Hello Sergiusz, Thank you very much for providing the update. I just want to know, if there is any workaround we can follow to solve this situation? I have few clients who are facing this issue in current version and some of them cannot remove datadog. Is there any way we can reduce the priority of datadog? Will it affect the functionality? Regards Pawan
A PR is out which fixes the issue.

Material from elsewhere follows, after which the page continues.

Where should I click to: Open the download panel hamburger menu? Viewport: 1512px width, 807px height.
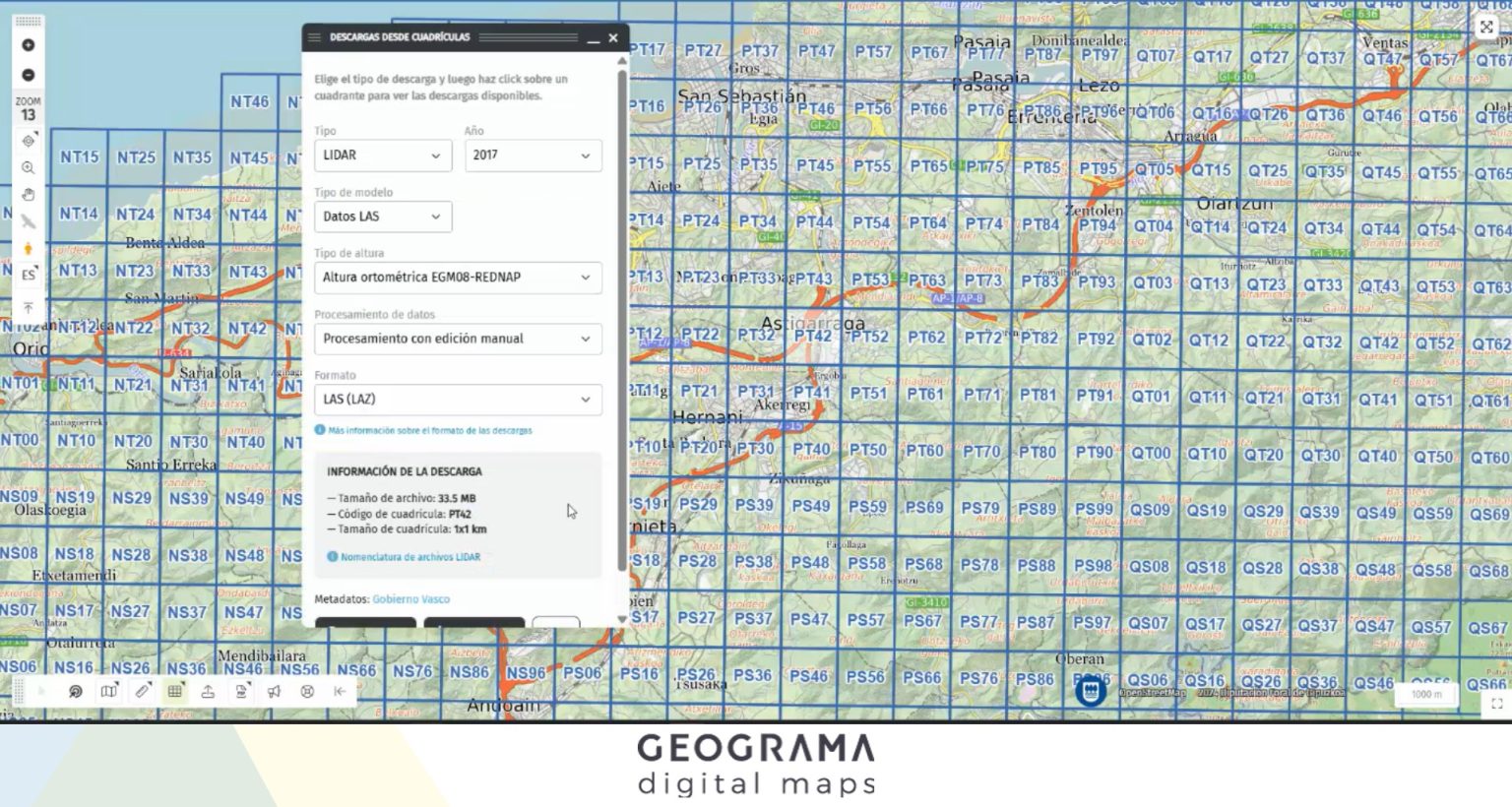(314, 37)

We have to set runAsUser explicitely so anyuid is continued to be picked up by the SCC algorithm. QE: steps for verification: 1. create the following "datadog-cluster-agent" SCC: allowHostDirVolumePlugin: false allowHostIPC: false allowHostNetwork: false allowHostPID: false allowHostPorts: false allowPrivilegeEscalation: false allowPrivilegedContainer: false allowedCapabilities: null apiVersion: security.openshift.io/v1 defaultAddCapabilities: null fsGroup: type: MustRunAs groups: [] kind: SecurityContextConstraints metadata: annotations: meta.helm.sh/release-name: datadog meta.helm.sh/release-namespace: apmt-monitoring labels: app.kubernetes.io/instance: datadog app.kubernetes.io/managed-by: Helm app.kubernetes.io/name: datadog app.kubernetes.io/version: "7" helm.sh/chart: datadog-2.16.5 name: datadog-cluster-agent priority: 10 readOnlyRootFilesystem: false requiredDropCapabilities: - KILL - MKNOD - SETUID - SETGID runAsUser: type: MustRunAsRange seLinuxContext: type: MustRunAs supplementalGroups: type: RunAsAny users: [] volumes: - configMap - downwardAPI - emptyDir - persistentVolumeClaim - projected - secret 2. delete the authentication-operator pod: $ oc -n openshift-authentication-operator delete pod authentication-operator-5c746c5d85-6hs8x 3. Check that the newly authentication-operator pod started successfully: $ oc -n openshift-authentication-operator get pod NAME READY STATUS RESTARTS AGE authentication-operator-5c746c5d85-g6257 1/1 Running 0 2m12s
@pawankum yes if you reset the datadog-cluster-agent priority to 9 (less than anyuid) then authentication-operator will be started. that is definitely a viable workaround.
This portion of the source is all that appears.